EXERCISE INSTRUCTIONS:
Lines with the word "agent": copy all of them from the entries below.

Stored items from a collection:
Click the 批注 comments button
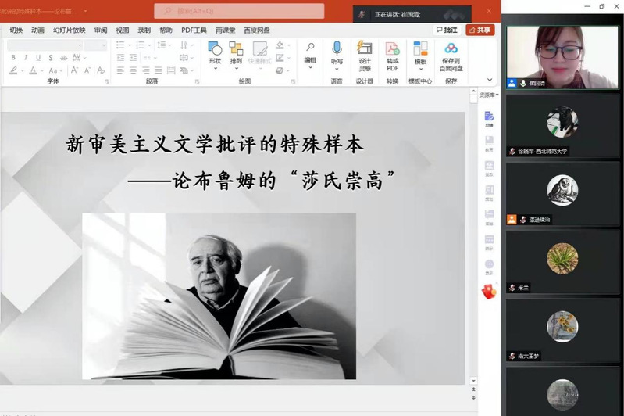 (446, 30)
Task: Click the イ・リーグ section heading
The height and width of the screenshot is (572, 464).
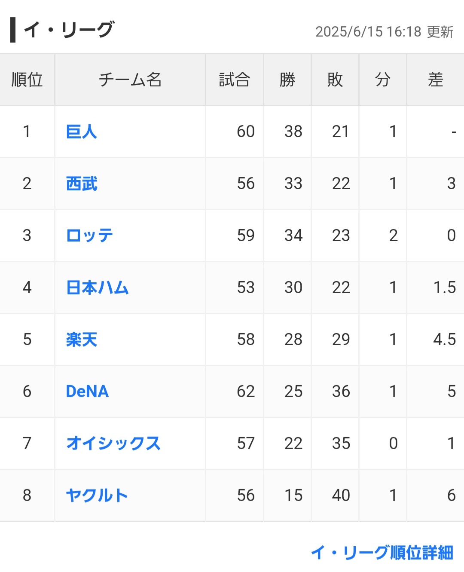Action: pos(69,30)
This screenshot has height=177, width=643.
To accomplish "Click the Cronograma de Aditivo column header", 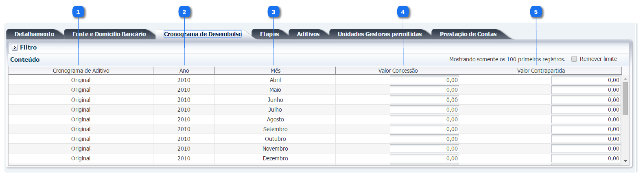I will 81,71.
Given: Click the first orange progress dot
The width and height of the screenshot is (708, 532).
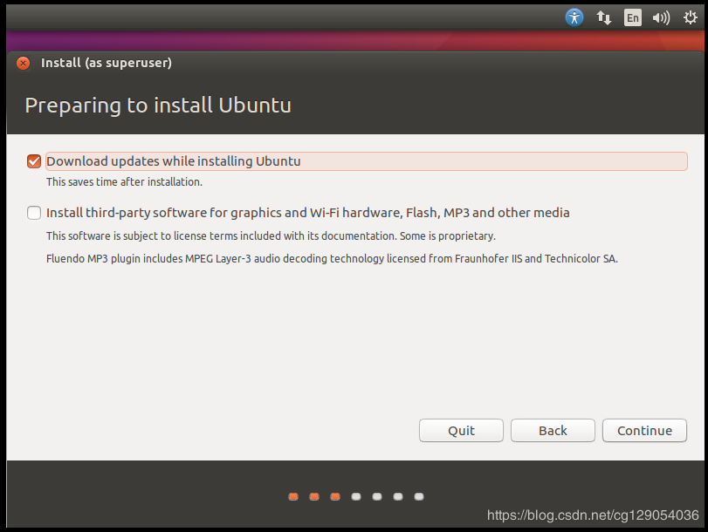Looking at the screenshot, I should click(x=293, y=497).
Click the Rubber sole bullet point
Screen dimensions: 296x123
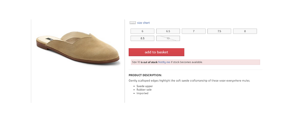coord(144,90)
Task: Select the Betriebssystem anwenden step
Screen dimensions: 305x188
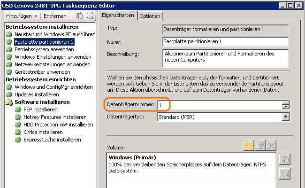Action: (x=45, y=49)
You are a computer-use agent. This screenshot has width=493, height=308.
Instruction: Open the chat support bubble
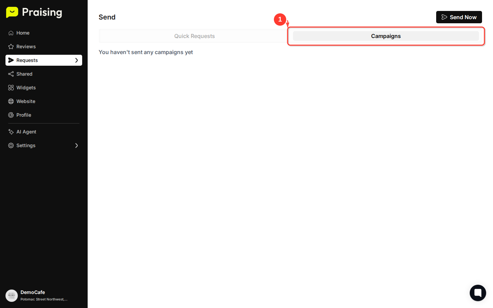(x=478, y=293)
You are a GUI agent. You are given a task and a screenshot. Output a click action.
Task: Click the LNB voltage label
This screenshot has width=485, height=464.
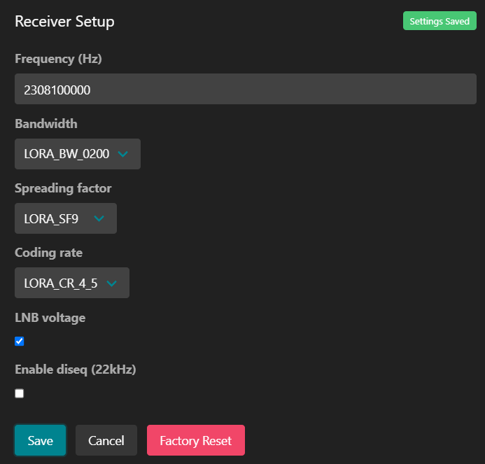(x=50, y=318)
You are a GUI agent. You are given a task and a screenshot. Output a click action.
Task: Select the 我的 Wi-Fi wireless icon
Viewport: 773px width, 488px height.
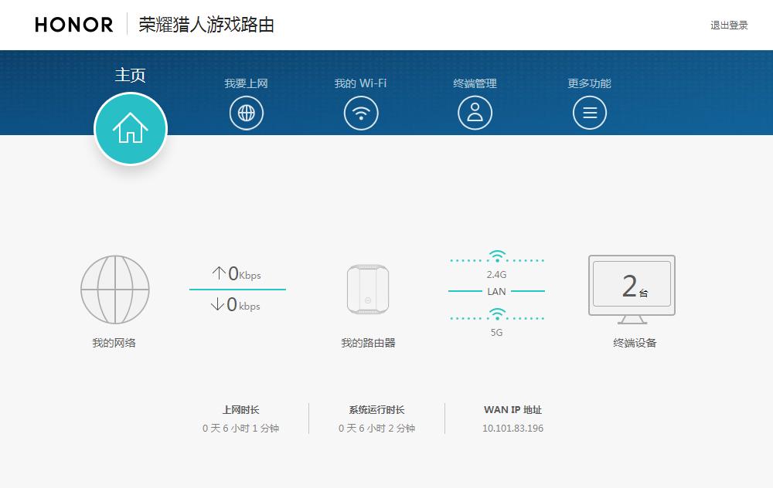tap(360, 112)
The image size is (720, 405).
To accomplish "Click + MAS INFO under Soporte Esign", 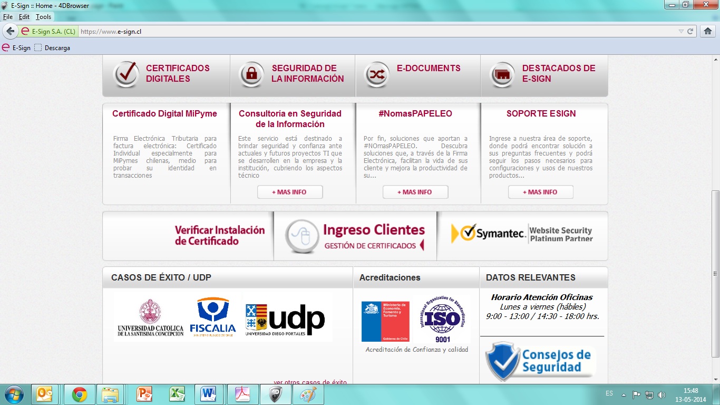I will [540, 192].

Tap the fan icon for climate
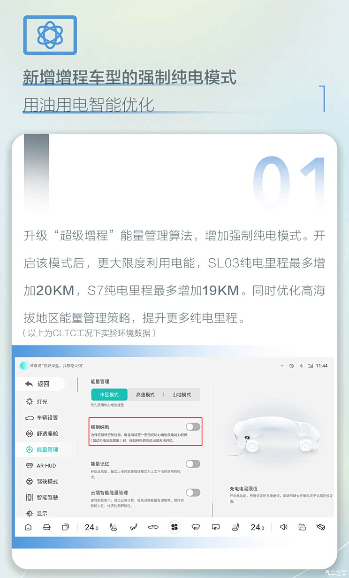175,527
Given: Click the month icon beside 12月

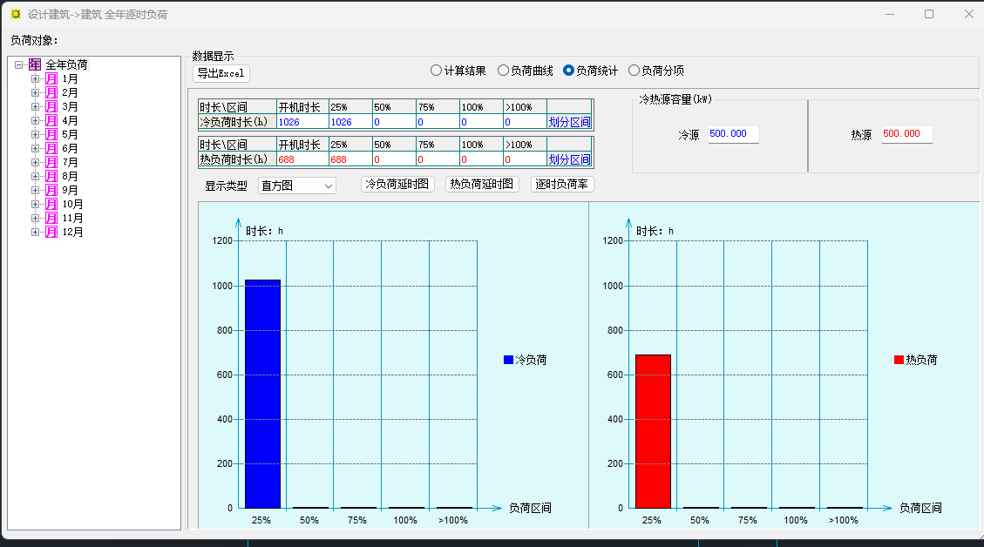Looking at the screenshot, I should (51, 232).
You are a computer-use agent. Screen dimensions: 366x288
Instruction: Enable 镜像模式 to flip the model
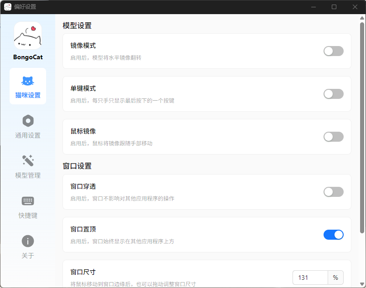click(334, 51)
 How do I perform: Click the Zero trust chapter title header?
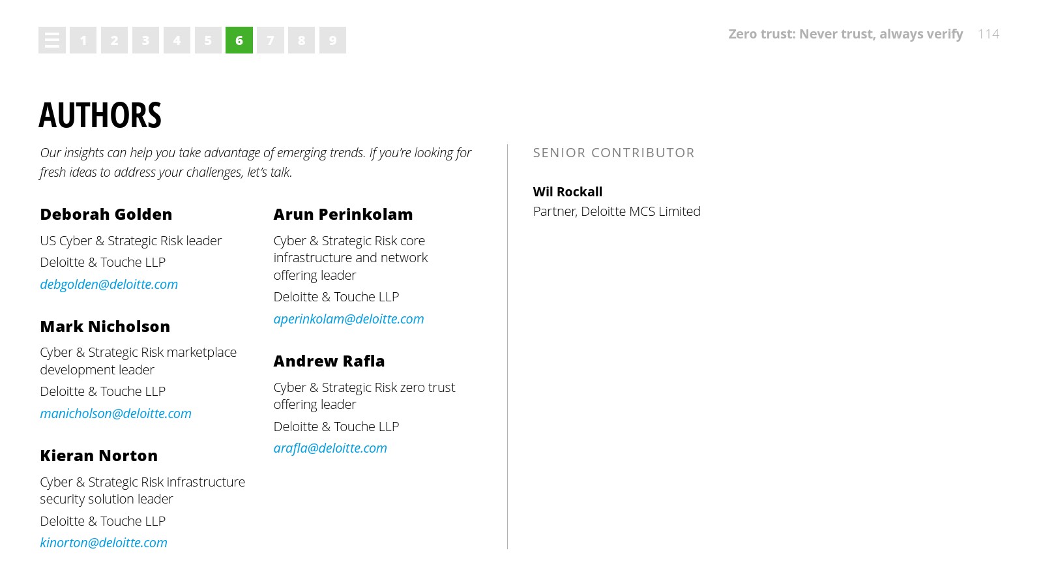(x=845, y=34)
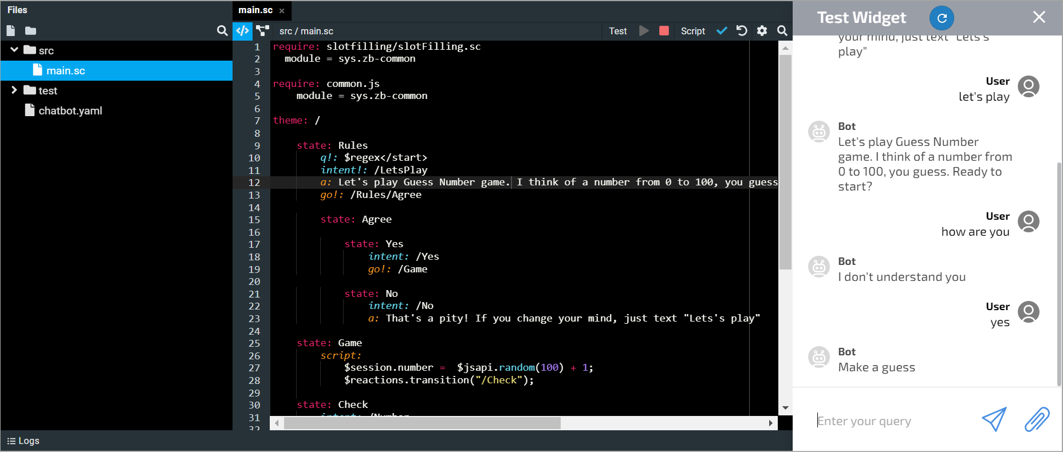Viewport: 1063px width, 452px height.
Task: Switch to visual graph view icon
Action: coord(263,31)
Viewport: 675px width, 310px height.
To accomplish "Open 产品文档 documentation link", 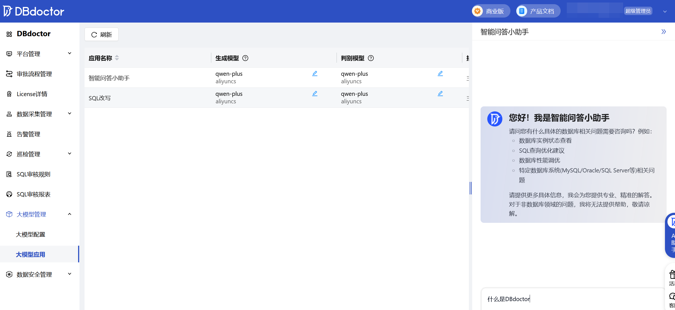I will pyautogui.click(x=538, y=11).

EXERCISE RESPONSE:
You are a computer-use agent. This screenshot has width=493, height=308.
You are a GUI agent. You are given a task and a screenshot. Output a click action.
You are a GUI agent. You are given a task and a screenshot. Output a click action.
You are a computer-use agent. Screen dimensions: 366x288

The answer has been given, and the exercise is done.